• [SUPPLIED PASSAGE]:
If you’re deep into the tech-house trenches, you’ve already crossed paths with Latmun — or at least with one of his ridiculously groovy tracks that seem to pop up in every afterparty playlist worth playing. Born Joe Bradley in Nottingham, UK, Latmun didn’t come up through flashy connections or overhyped PR spins. His journey started with a school nativity play and a plan to avoid being cast as Joseph — which hilariously backfired into an obsession with sound and lighting desks. That “nah, I’m not doing that” energy basically shaped everything that came after.
While other kids were memorizing lines or chasing sports dreams, Latmun was off in a corner, getting obsessed with how the AV setup worked. Years later, during a business studies degree, he found himself skipping cookie-cutter club nights full of Rihanna remixes to build something grittier with his uni crew. The result? A slow-burning addiction to house music and a career path that veered off the corporate track straight into the underground!

• [DATA RECORDS]:

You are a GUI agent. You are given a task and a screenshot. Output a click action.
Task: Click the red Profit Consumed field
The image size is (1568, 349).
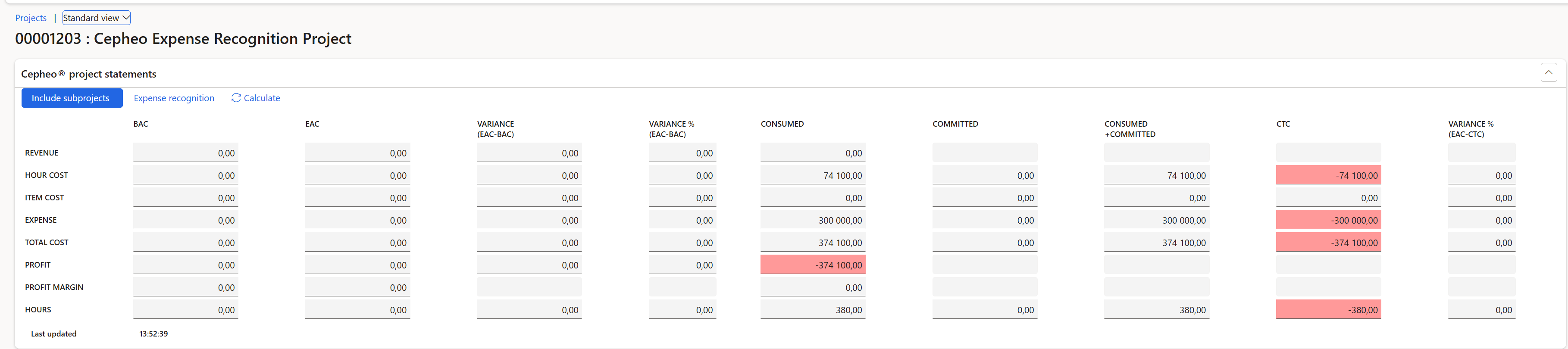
---
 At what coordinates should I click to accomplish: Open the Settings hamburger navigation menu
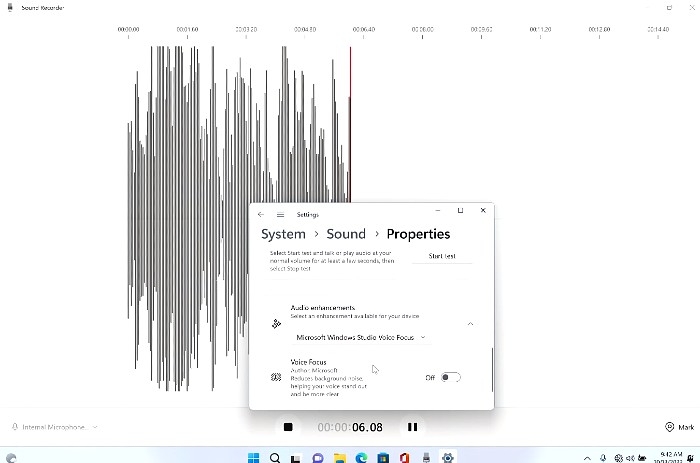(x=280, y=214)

• [JOB A]:
In the Latmun profile, give the passage again from "If you’re deep" to "that came after.", substituting "the DJ" for "Latmun".
• [JOB B]:
Answer these questions using the Latmun profile.
(i) Where was Latmun born?
(ii) Which role in the school nativity play did he plan to avoid?
(iii) What degree was he studying when he skipped club nights with his uni crew?
• [JOB C]:
Write the next part of the Latmun profile, beginning after its last sentence.

• [EXPECTED ANSWER A]:
If you’re deep into the tech-house trenches, you’ve already crossed paths with the DJ — or at least with one of his ridiculously groovy tracks that seem to pop up in every afterparty playlist worth playing. Born Joe Bradley in Nottingham, UK, the DJ didn’t come up through flashy connections or overhyped PR spins. His journey started with a school nativity play and a plan to avoid being cast as Joseph — which hilariously backfired into an obsession with sound and lighting desks. That “nah, I’m not doing that” energy basically shaped everything that came after.

• [EXPECTED ANSWER B]:
(i) Nottingham, UK
(ii) Joseph
(iii) Business studies

• [EXPECTED ANSWER C]:
Like every DJ who didn’t inherit a slot on some Ibiza lineup, Latmun’s hustle began on the street — literally. Between his residency at Nottingham’s Stealth nightclub and handing out flyers (some with his own name on them, which no one recognized yet), he was deep in the grind. He was also renting out his personal sound system for sweaty student house parties and spending nights in his dad’s office-turned-studio while pops was asleep.
That chapter lasted about three years — a crash course in networking, building a local scene, and figuring out how to hold down a crowd at 3 a.m. with no lights and 200 people in a kitchen. All that DIY energy eventually manifested into his first proper breakthrough: the “Def” EP on ViVA Recordings, which became a chain-reaction moment in his career. That release opened doors, turned heads, and got people asking, “Wait, who’s this Latmun guy?”
Let’s talk sound. Because Latmun doesn’t deal in overthought, heady concepts. His style lives in the hips — groove-heavy tech-house that rolls smooth and refuses to take itself too seriously. His tracks lean into stripped-back percussion, low-end basslines, and cheeky vocal hooks that hit like a wink across the dancefloor.
According to the man himself, it’s all about “a groovy interpretation of house and techno”, and he means it. Take the title track from Free Your Mind (2023) — tough kicks, melodic sweeps, and martial arts movie samples smashed into a weirdly hypnotic banger. That’s the kind of track you drop when it’s 5 a.m. and nobody’s ready to go home.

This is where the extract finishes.